Monfrère relit le message qui précède les codes d’entrée. “Tu as raison, dit-il, es chambres sont sous le parking, non pas sur le parking”. Nous trouvons les chambres 31 et 32. Profondes, bien aménagées, munies d’une baie vitrée qui donne sur les prairies et la montagne. Sauf que l’une des deux refuse de s’ouvrir. Monfrère rappelle la propriétaire. Qui donne une autre suite de chiffres. Cela ne marche pas. Monfrère monte le ton. La propriétaire, échevelée, accompagnée d’une gamine de six ans, rapplique. Elle manipule le boîtier d’ouverture, s’excuse, essaie encore, renonce, tend une clef, s’en va. Nous reprenons enfin la réunion. Deux heures sur la terrasse, devant les chambres, dans le soleil déclinant, puis au café du village.

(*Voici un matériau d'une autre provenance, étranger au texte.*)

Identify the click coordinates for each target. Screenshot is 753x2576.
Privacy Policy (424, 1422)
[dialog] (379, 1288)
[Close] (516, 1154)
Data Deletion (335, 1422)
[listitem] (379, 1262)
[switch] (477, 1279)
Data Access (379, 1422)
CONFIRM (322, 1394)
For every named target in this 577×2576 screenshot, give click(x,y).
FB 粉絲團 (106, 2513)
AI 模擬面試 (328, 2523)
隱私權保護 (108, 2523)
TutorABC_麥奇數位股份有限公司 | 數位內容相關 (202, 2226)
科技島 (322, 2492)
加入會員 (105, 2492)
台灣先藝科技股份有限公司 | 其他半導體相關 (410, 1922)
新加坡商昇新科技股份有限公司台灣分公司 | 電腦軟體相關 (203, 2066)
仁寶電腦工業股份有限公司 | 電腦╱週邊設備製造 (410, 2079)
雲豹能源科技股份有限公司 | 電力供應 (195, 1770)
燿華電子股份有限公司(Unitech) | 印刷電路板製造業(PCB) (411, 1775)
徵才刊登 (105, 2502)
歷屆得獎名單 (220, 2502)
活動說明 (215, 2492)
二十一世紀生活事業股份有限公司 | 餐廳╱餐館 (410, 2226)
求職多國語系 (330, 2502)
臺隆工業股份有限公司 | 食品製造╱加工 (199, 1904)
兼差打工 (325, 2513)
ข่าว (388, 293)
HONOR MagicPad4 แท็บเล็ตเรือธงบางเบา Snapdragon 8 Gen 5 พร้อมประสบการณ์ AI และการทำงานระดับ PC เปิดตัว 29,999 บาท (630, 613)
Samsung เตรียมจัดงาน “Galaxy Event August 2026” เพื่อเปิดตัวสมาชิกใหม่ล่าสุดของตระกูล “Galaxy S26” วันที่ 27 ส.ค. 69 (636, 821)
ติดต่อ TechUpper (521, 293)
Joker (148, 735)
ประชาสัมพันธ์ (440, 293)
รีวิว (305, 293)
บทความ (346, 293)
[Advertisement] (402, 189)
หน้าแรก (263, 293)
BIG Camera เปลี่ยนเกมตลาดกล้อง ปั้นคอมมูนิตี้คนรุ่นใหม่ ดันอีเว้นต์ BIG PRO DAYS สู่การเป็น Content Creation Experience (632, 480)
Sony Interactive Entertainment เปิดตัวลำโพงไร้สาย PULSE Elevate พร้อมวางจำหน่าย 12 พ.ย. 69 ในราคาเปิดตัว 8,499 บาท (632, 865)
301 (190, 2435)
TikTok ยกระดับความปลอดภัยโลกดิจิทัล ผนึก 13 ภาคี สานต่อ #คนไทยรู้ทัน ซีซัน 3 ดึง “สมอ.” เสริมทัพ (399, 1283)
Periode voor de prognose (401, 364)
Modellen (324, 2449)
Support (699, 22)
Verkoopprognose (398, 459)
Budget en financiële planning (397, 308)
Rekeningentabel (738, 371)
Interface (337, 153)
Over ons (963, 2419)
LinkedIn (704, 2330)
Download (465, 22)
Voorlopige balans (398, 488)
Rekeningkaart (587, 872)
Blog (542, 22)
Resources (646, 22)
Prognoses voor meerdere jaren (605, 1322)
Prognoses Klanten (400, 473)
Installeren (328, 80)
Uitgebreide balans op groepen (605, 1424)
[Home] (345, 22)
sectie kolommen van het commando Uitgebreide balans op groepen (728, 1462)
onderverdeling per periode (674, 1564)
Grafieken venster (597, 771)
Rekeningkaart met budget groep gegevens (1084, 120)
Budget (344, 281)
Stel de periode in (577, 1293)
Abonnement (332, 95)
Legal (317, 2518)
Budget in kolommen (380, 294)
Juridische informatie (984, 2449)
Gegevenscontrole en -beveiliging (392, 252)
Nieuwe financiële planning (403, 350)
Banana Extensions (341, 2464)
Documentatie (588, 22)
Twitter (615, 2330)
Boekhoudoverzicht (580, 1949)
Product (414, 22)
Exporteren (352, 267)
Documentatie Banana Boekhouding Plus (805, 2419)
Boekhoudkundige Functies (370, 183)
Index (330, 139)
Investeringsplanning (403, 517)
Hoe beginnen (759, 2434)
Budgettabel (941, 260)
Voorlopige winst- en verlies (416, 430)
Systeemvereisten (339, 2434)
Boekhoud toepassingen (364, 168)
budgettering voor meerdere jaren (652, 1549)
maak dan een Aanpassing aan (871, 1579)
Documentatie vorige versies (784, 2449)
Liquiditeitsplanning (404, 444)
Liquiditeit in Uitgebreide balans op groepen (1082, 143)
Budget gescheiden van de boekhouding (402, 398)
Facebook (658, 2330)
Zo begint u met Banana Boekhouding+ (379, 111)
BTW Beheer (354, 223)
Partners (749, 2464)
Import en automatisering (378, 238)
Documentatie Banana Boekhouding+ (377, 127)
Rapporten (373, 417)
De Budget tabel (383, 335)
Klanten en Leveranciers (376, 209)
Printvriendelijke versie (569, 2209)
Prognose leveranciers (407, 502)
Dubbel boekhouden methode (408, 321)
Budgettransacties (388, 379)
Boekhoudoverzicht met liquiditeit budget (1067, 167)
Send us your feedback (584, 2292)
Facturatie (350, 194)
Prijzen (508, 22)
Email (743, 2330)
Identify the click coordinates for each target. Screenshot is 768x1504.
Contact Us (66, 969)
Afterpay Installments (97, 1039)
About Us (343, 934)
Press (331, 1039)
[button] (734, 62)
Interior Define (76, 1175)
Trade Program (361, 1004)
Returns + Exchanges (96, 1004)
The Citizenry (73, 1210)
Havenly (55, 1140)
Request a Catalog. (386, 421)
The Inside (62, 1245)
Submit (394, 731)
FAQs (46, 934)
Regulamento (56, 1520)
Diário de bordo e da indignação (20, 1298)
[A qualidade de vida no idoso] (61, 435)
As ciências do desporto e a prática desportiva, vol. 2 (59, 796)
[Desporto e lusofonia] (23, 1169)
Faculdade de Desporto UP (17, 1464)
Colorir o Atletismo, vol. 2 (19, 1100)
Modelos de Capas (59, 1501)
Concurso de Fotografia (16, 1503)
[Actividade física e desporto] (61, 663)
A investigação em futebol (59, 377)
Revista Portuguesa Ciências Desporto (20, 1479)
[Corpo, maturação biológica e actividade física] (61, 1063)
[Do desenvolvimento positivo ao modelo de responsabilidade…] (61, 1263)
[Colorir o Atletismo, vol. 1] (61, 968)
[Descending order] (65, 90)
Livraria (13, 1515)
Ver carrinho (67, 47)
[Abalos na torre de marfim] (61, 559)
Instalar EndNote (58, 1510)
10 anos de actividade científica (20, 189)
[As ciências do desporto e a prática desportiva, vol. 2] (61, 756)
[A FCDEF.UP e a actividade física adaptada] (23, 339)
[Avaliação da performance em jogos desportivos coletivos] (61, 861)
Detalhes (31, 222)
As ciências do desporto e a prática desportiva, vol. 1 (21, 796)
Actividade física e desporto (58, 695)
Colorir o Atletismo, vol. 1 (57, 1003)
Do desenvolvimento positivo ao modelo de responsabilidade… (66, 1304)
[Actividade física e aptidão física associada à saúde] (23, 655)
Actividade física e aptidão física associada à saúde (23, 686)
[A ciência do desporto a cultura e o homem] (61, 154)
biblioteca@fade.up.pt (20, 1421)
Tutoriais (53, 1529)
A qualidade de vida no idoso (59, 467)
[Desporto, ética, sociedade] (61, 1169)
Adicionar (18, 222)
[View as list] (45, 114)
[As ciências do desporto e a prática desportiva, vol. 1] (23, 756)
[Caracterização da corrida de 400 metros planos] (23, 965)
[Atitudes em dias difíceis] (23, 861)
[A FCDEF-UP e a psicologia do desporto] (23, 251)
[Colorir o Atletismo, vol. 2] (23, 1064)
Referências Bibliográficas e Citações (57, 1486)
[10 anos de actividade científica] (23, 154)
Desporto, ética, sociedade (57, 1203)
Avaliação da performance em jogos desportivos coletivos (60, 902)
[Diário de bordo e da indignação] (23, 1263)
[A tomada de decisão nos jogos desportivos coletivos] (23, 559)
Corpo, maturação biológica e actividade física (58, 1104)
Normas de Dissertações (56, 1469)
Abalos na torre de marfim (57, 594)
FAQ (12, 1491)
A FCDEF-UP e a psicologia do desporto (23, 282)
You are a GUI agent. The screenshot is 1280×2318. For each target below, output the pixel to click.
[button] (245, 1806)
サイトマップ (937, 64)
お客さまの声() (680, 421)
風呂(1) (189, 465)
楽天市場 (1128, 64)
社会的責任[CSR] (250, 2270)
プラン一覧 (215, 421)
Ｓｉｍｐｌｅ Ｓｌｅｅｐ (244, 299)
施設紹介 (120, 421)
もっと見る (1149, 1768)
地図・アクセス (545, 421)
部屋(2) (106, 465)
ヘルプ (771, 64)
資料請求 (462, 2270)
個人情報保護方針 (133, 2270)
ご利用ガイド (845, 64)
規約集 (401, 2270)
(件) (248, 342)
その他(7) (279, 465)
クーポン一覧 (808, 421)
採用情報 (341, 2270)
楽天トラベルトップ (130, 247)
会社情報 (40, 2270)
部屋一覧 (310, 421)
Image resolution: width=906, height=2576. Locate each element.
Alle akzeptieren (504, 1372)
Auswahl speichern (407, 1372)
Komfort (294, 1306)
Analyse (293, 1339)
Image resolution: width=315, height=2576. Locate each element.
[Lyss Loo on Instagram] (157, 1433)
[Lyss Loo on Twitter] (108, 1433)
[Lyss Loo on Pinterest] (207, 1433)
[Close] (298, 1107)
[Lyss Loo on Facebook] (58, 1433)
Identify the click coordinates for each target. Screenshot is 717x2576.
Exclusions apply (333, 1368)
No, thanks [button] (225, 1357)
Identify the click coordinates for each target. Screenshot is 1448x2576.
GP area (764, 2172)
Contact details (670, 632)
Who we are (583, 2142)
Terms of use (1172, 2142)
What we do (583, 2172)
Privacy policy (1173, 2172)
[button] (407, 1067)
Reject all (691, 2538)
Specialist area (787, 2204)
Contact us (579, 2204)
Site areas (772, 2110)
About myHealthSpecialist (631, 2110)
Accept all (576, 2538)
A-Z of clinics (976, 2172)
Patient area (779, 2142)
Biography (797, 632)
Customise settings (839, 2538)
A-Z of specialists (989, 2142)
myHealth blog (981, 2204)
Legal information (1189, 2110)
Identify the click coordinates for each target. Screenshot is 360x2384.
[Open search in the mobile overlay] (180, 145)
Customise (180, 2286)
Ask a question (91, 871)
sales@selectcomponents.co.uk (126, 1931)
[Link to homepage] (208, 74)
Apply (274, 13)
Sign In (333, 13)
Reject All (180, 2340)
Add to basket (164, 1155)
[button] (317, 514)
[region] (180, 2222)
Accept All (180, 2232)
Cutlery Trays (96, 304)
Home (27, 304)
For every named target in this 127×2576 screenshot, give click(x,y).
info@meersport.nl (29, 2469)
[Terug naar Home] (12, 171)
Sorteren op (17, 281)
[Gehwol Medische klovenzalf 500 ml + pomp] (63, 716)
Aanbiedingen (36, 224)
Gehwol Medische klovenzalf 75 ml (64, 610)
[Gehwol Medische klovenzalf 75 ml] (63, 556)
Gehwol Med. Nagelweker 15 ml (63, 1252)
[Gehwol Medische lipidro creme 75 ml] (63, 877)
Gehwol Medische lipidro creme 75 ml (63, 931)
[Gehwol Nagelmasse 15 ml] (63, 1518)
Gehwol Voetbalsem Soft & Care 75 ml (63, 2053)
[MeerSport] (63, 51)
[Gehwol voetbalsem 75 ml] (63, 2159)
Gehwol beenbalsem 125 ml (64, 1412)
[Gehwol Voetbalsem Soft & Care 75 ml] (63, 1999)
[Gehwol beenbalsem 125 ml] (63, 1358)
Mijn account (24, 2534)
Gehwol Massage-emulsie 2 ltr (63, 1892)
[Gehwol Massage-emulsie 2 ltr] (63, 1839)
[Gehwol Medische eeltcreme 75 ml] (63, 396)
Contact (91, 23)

Les questions abordées étant résolues (noua avions prévu deux jours de discussion), Villaret demande s’il peut éviter de revenir de Genève le lendemain. Sur ce, il saute dans sa voiture et rejoint l’autoroute, tandis que Monfrère et moi, commandant de nouvelles bières, passons le reste de la soirée puis une partie de la nuit à boire et manger, nous félicitant d’avoir obtenu satisfaction sur les points rédigés la veille, tous engageant l’avenir de l’entreprise, particulièrement en ce qui concerne la réduction du temps de travail.